Given entries start

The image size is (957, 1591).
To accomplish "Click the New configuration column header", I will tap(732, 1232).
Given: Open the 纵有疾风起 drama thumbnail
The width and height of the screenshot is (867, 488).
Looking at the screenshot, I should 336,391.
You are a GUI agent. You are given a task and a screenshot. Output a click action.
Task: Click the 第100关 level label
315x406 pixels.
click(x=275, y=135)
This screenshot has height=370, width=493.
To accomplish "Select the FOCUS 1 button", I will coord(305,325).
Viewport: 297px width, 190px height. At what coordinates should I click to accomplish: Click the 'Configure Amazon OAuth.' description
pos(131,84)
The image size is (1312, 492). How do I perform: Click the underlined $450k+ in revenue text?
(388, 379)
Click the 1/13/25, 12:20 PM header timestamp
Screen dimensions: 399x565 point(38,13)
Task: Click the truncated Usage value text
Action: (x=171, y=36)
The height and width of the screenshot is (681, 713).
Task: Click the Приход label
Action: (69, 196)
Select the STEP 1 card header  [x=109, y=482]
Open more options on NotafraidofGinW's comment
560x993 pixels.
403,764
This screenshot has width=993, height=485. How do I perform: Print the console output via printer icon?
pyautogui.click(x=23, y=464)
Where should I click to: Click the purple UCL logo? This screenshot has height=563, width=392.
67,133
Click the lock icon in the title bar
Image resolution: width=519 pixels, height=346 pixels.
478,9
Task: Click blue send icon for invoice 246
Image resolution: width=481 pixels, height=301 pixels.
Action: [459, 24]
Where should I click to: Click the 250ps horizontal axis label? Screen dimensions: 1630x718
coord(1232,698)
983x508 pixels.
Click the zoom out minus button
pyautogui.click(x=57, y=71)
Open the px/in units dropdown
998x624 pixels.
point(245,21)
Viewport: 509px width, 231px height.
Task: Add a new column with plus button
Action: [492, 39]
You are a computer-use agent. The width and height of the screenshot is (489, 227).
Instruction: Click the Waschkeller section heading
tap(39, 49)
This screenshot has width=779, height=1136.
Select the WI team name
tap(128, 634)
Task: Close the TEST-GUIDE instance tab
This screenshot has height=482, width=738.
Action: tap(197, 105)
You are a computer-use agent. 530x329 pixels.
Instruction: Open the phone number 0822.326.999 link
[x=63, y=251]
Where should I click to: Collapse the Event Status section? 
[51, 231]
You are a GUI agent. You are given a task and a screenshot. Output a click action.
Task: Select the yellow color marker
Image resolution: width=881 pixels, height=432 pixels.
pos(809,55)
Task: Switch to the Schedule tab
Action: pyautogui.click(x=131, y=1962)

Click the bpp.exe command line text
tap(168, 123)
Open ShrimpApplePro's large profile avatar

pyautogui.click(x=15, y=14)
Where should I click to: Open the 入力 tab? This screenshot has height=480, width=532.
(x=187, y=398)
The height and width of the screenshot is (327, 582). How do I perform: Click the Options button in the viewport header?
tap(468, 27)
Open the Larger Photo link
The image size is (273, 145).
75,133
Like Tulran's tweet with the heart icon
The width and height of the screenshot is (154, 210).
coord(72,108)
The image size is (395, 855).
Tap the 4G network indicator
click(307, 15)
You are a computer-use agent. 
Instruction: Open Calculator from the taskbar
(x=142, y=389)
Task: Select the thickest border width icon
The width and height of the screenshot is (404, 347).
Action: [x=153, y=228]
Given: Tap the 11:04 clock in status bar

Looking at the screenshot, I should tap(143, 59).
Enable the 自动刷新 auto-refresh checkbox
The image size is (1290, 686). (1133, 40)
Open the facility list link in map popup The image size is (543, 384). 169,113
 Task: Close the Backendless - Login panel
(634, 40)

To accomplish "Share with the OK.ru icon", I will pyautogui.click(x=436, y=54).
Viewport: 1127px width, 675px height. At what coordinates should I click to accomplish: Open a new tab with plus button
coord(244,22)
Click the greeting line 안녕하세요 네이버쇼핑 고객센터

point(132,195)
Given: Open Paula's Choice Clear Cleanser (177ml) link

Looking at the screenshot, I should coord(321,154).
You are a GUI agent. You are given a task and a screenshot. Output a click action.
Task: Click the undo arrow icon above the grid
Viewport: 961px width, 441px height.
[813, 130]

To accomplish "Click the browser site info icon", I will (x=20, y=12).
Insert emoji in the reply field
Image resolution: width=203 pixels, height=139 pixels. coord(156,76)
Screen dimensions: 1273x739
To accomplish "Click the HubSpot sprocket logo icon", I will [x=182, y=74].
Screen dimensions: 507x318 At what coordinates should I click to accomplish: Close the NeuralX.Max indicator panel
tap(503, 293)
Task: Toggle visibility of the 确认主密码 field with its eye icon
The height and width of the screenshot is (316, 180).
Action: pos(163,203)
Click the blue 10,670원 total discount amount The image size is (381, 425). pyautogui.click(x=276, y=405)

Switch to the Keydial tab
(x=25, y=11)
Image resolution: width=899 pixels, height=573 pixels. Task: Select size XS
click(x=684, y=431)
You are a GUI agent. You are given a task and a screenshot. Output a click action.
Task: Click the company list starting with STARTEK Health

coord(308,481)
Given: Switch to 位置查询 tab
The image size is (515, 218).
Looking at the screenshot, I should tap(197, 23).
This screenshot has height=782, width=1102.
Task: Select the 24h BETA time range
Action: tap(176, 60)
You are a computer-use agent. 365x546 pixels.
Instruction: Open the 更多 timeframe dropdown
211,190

Given entries end

» **Exercise prompt**: Rewrite all of the lines above, putting "interface agent" wherever "GUI agent" appears and changing nothing else.

» **Output of the exercise**:
The image size is (957, 1591).
To accomplish "Click the New configuration column header", I will tap(732, 1232).
Given: Open the 纵有疾风起 drama thumbnail
The width and height of the screenshot is (867, 488).
Looking at the screenshot, I should 336,391.
You are a interface agent. You are given a task and a screenshot. Output a click action.
Task: Click the 第100关 level label
315x406 pixels.
click(x=275, y=135)
This screenshot has height=370, width=493.
To accomplish "Select the FOCUS 1 button", I will coord(305,325).
Viewport: 297px width, 190px height. At what coordinates should I click to accomplish: Click the 'Configure Amazon OAuth.' description
pos(131,84)
The image size is (1312, 492). How do I perform: Click the underlined $450k+ in revenue text?
(388, 379)
Click the 1/13/25, 12:20 PM header timestamp
Screen dimensions: 399x565 point(38,13)
Task: Click the truncated Usage value text
Action: (x=171, y=36)
The height and width of the screenshot is (681, 713).
Task: Click the Приход label
Action: (69, 196)
Select the STEP 1 card header  [x=109, y=482]
Open more options on NotafraidofGinW's comment
560x993 pixels.
403,764
This screenshot has width=993, height=485. How do I perform: Print the console output via printer icon?
pyautogui.click(x=23, y=464)
Where should I click to: Click the purple UCL logo? This screenshot has height=563, width=392.
67,133
Click the lock icon in the title bar
Image resolution: width=519 pixels, height=346 pixels.
478,9
Task: Click blue send icon for invoice 246
Image resolution: width=481 pixels, height=301 pixels.
Action: [459, 24]
Where should I click to: Click the 250ps horizontal axis label? Screen dimensions: 1630x718
coord(1232,698)
983x508 pixels.
Click the zoom out minus button
pyautogui.click(x=57, y=71)
Open the px/in units dropdown
998x624 pixels.
point(245,21)
Viewport: 509px width, 231px height.
Task: Add a new column with plus button
Action: [492, 39]
You are a computer-use agent. The width and height of the screenshot is (489, 227).
Instruction: Click the Waschkeller section heading
tap(39, 49)
This screenshot has width=779, height=1136.
Select the WI team name
tap(128, 634)
Task: Close the TEST-GUIDE instance tab
This screenshot has height=482, width=738.
Action: tap(197, 105)
You are a computer-use agent. 530x329 pixels.
Instruction: Open the phone number 0822.326.999 link
[x=63, y=251]
Where should I click to: Collapse the Event Status section? 
[51, 231]
You are a interface agent. You are given a task and a screenshot. Output a click action.
Task: Select the yellow color marker
Image resolution: width=881 pixels, height=432 pixels.
pos(809,55)
Task: Switch to the Schedule tab
Action: pyautogui.click(x=131, y=1962)

Click the bpp.exe command line text
tap(168, 123)
Open ShrimpApplePro's large profile avatar

pyautogui.click(x=15, y=14)
Where should I click to: Open the 入力 tab? This screenshot has height=480, width=532.
(x=187, y=398)
The height and width of the screenshot is (327, 582). How do I perform: Click the Options button in the viewport header?
tap(468, 27)
Open the Larger Photo link
The image size is (273, 145).
75,133
Like Tulran's tweet with the heart icon
The width and height of the screenshot is (154, 210).
coord(72,108)
The image size is (395, 855).
Tap the 4G network indicator
click(307, 15)
You are a computer-use agent. 
Instruction: Open Calculator from the taskbar
(x=142, y=389)
Task: Select the thickest border width icon
The width and height of the screenshot is (404, 347).
Action: [x=153, y=228]
Given: Tap the 11:04 clock in status bar

Looking at the screenshot, I should tap(143, 59).
Enable the 自动刷新 auto-refresh checkbox
The image size is (1290, 686). (1133, 40)
Open the facility list link in map popup The image size is (543, 384). 169,113
 Task: Close the Backendless - Login panel
(634, 40)

To accomplish "Share with the OK.ru icon", I will pyautogui.click(x=436, y=54).
Viewport: 1127px width, 675px height. At what coordinates should I click to accomplish: Open a new tab with plus button
coord(244,22)
Click the greeting line 안녕하세요 네이버쇼핑 고객센터

point(132,195)
Given: Open Paula's Choice Clear Cleanser (177ml) link

Looking at the screenshot, I should coord(321,154).
You are a interface agent. You are given a task and a screenshot. Output a click action.
Task: Click the undo arrow icon above the grid
Viewport: 961px width, 441px height.
[813, 130]

To accomplish "Click the browser site info icon", I will (x=20, y=12).
Insert emoji in the reply field
Image resolution: width=203 pixels, height=139 pixels. coord(156,76)
Screen dimensions: 1273x739
To accomplish "Click the HubSpot sprocket logo icon", I will [x=182, y=74].
Screen dimensions: 507x318 At what coordinates should I click to accomplish: Close the NeuralX.Max indicator panel
tap(503, 293)
Task: Toggle visibility of the 确认主密码 field with its eye icon
The height and width of the screenshot is (316, 180).
Action: pos(163,203)
Click the blue 10,670원 total discount amount The image size is (381, 425). pyautogui.click(x=276, y=405)

Switch to the Keydial tab
(x=25, y=11)
Image resolution: width=899 pixels, height=573 pixels. Task: Select size XS
click(x=684, y=431)
You are a interface agent. You are given a task and a screenshot. Output a click action.
Task: Click the company list starting with STARTEK Health

coord(308,481)
Given: Switch to 位置查询 tab
The image size is (515, 218).
Looking at the screenshot, I should tap(197, 23).
This screenshot has height=782, width=1102.
Task: Select the 24h BETA time range
Action: tap(176, 60)
You are a computer-use agent. 365x546 pixels.
Instruction: Open the 更多 timeframe dropdown
211,190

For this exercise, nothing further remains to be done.